*** Opening ENTRIES SUPPLIED ***
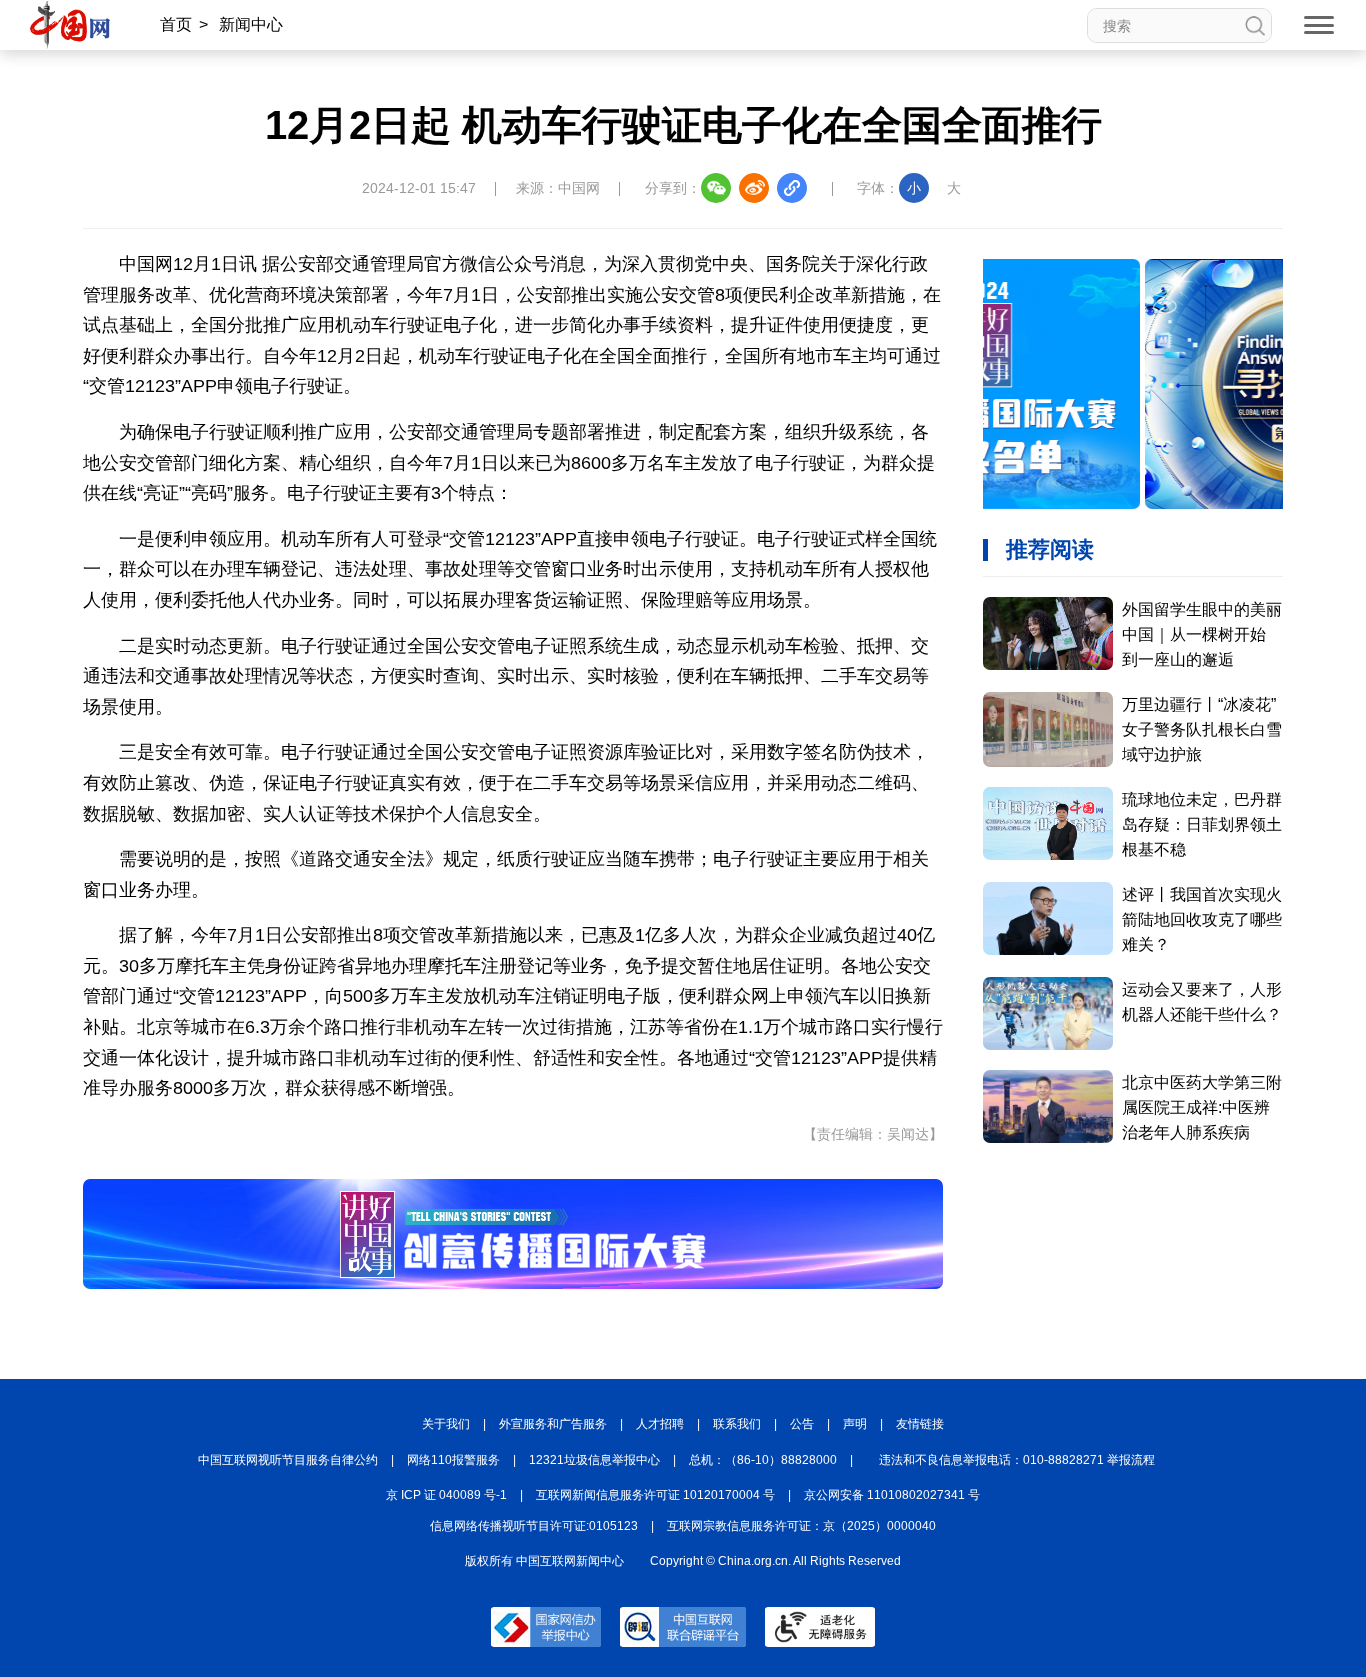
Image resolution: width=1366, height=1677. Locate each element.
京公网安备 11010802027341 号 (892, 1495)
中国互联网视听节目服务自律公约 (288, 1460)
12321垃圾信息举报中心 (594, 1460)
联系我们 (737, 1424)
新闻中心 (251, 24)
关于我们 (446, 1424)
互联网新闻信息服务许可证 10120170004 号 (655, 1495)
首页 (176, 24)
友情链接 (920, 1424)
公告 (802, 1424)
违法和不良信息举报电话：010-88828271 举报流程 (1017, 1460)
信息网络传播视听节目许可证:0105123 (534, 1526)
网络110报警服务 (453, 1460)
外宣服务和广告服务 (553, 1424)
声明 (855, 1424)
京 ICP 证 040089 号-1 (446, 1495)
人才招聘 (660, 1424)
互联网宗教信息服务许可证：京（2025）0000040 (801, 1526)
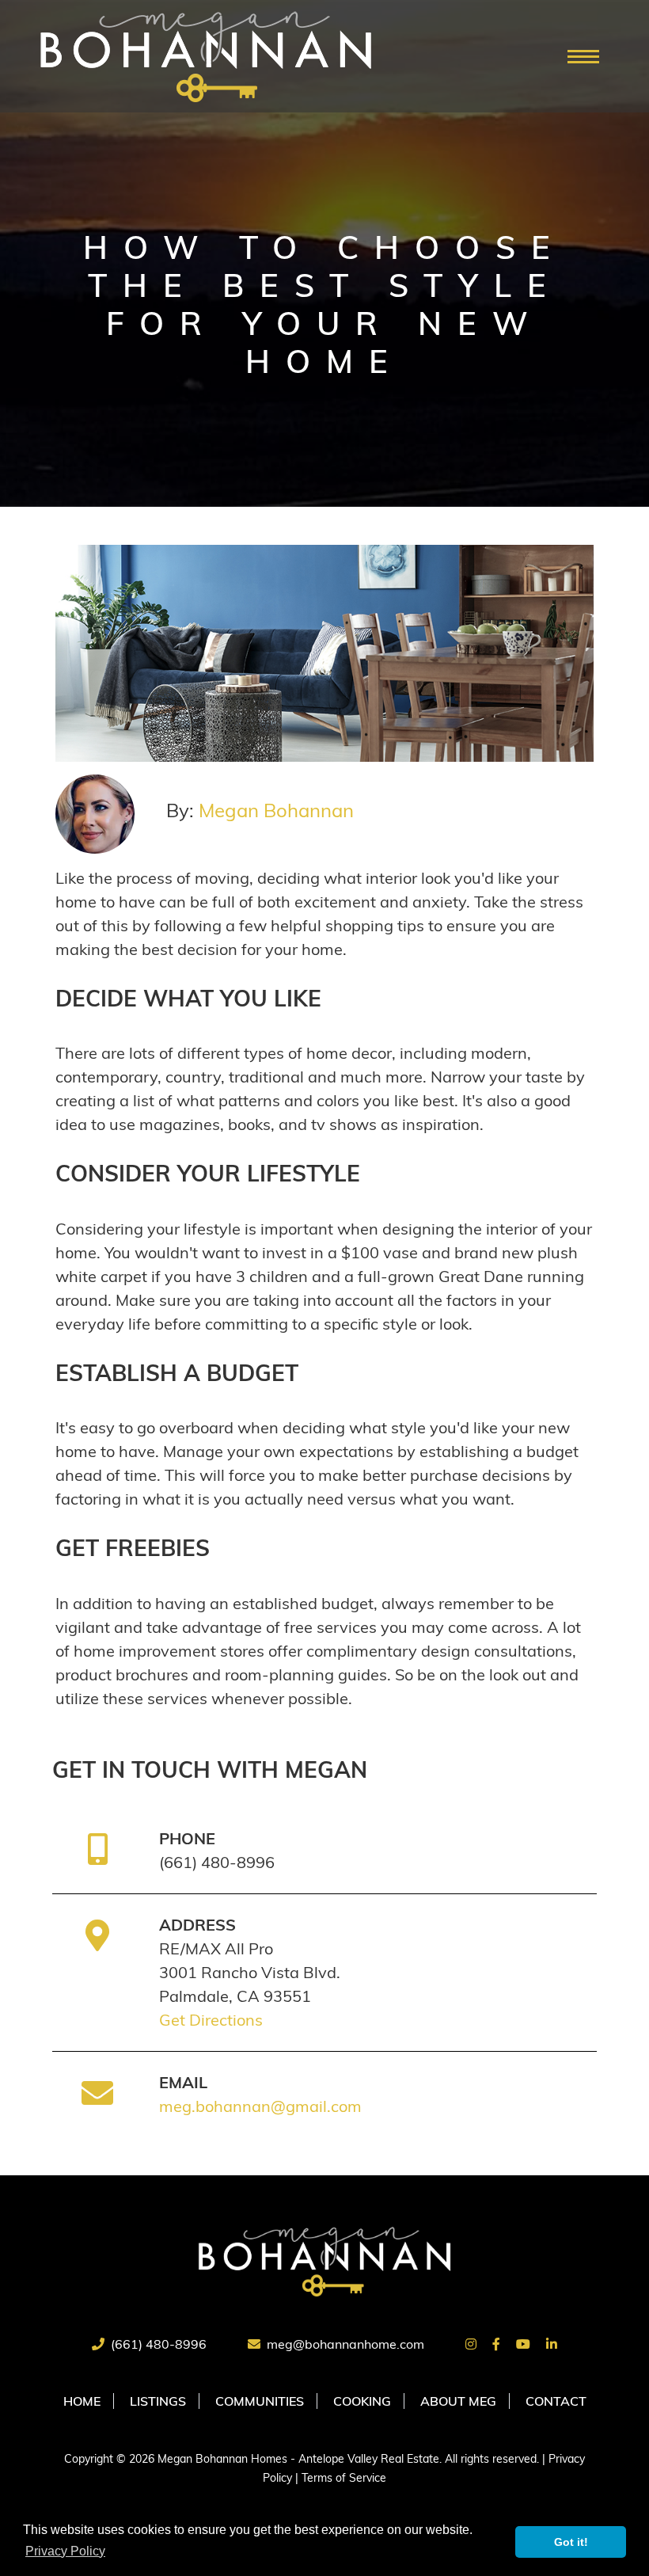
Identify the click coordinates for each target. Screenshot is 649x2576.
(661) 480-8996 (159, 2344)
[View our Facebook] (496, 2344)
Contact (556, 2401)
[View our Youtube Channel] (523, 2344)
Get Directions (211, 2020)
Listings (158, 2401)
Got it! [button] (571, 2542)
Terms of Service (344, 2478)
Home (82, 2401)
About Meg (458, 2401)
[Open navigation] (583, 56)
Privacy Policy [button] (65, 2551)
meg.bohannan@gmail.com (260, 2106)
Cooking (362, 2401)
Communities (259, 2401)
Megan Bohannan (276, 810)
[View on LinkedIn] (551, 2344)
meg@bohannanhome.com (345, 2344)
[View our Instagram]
*** Closing ENTRIES SUPPLIED ***
Repeat every entry above word for word, and include no pictures.

Image resolution: width=1366, height=1677. Locate each element.
京公网安备 11010802027341 号 (892, 1495)
中国互联网视听节目服务自律公约 (288, 1460)
12321垃圾信息举报中心 (594, 1460)
联系我们 (737, 1424)
新闻中心 (251, 24)
关于我们 (446, 1424)
互联网新闻信息服务许可证 10120170004 号 (655, 1495)
首页 (176, 24)
友情链接 (920, 1424)
公告 (802, 1424)
违法和不良信息举报电话：010-88828271 举报流程 (1017, 1460)
信息网络传播视听节目许可证:0105123 (534, 1526)
网络110报警服务 (453, 1460)
外宣服务和广告服务 (553, 1424)
声明 (855, 1424)
京 ICP 证 040089 号-1 (446, 1495)
人才招聘 (660, 1424)
互联网宗教信息服务许可证：京（2025）0000040 (801, 1526)
Identify the click coordinates for each target. Screenshot is 649x2576.
(661) 480-8996 (159, 2344)
[View our Facebook] (496, 2344)
Contact (556, 2401)
[View our Youtube Channel] (523, 2344)
Get Directions (211, 2020)
Listings (158, 2401)
Got it! [button] (571, 2542)
Terms of Service (344, 2478)
Home (82, 2401)
About Meg (458, 2401)
[Open navigation] (583, 56)
Privacy Policy [button] (65, 2551)
meg.bohannan@gmail.com (260, 2106)
Cooking (362, 2401)
Communities (259, 2401)
Megan Bohannan (276, 810)
[View on LinkedIn] (551, 2344)
meg@bohannanhome.com (345, 2344)
[View our Instagram]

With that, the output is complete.